The dramatic decline in support for the mainstream parties – especially among younger voters and young prospective voters – points to the need for more innovative political organisations that will properly represent their values. That decline is likely to end in the deaths of the mainstream parties.

The values of younger voters focus their attention on policies addressing climate change, equity for all genders, effective and properly resourced anti-corruption agencies, a well-regulated mixed economy, ending the country’s media monopoly, and a positively redistributive social security system (including, access to good public housing and affordable private housing, effective public medical service and hospitals, a genuinely progressive taxation scheme). They will advocate and vote for governments that nurture community well-being, not the enrichment of wealthy shareholders, media mobsters, and managerial fat cats.

It is important to understand that the concerns of the younger generation of voters reflect their values, not their interests (though the two are not necessarily in conflict). They have the good fortune to have avoided being socialised into the political culture of their parents and grandparents. That political culture was shaped inter alia by the two World Wars, the Great Depression, the Cold War, and the Korean and Vietnam Wars, all of which have contributed to older Australians’ anxieties about security, but which have led to the politics of complacency that bedevil us today.

There is no point any longer in looking to the mainstream political parties for the policy reforms in which younger voters are interested, and which Australia as a whole so badly needs. Where can we expect a new generation of political leaders and imaginative reformers to come from?

The 2022 federal election saw a major shift in the way many voters placed their first preferences. In core blue ribbon Liberal seats – for example Kooyong in Victoria and Warringah in NSW – we witnessed the rise of the Teal independents.
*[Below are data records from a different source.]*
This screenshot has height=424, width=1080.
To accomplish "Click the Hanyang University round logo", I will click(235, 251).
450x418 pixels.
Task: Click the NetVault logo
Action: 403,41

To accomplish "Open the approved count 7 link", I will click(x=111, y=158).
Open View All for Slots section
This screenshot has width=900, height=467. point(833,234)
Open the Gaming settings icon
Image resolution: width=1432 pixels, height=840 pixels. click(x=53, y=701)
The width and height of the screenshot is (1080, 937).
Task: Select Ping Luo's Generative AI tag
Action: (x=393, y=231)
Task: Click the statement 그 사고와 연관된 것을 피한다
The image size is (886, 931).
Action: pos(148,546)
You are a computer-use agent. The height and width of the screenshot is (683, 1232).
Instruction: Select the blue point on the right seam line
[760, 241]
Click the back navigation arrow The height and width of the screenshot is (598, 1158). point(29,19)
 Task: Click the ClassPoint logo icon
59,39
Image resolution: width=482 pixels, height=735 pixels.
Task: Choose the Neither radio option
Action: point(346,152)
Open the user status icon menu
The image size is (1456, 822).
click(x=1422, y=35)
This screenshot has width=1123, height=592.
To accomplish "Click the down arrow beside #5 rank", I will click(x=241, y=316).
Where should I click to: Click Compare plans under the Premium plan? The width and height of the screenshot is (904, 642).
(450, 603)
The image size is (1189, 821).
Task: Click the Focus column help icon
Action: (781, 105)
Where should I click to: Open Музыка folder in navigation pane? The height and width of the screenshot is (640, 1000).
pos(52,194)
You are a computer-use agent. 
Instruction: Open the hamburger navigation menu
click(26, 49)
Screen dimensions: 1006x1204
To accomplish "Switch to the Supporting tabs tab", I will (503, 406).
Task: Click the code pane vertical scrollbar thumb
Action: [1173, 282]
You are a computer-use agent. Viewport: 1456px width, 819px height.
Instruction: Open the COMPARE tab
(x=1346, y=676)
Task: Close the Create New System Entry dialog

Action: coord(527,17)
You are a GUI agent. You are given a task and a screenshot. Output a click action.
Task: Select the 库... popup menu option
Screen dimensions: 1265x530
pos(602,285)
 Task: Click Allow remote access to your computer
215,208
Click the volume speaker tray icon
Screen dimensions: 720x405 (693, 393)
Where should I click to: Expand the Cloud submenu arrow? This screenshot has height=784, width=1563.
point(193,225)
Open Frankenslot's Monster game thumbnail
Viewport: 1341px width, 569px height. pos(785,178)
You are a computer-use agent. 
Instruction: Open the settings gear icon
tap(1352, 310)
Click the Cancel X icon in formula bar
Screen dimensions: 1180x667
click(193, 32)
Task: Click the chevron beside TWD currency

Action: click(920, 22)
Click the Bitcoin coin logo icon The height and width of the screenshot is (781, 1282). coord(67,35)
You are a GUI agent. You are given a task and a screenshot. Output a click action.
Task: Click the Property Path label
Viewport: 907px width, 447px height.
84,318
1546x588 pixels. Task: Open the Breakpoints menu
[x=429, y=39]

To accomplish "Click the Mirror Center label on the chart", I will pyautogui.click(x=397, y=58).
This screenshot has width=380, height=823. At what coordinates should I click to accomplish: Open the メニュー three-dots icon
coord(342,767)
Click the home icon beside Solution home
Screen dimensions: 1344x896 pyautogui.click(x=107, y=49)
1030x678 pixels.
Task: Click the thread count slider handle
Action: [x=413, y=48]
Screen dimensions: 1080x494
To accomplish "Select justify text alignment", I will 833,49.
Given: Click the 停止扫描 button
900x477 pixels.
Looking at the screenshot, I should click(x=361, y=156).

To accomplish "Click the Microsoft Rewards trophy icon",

While the media and other commentators have been patronisingly dismissive of MPs like Monique Ryan and Zali Steggall, their contributions to the 47th parliament mean that it would be more than foolish – stupid in fact – to underestimate them. They represent the beginnings of a new politics for Australia.

In the Senate David Pocock has been an outstanding example of what an MP can and should be. Some Greens like Barbara Pocock have also contributed to the inevitable transformation of Australia’s political culture, as have a few mainstream MPs like Deborah O’Neil (Labor) and Bridget Archer (Liberal).

Will the rise of independents in hitherto “safe” parliamentary seats lead to the formation of a new, democratic political party with a progressive reform agenda focused on making Australia a world leader in clean energy resourcing, social justice, human rights, and cosmopolitanism? I, for one, believe so.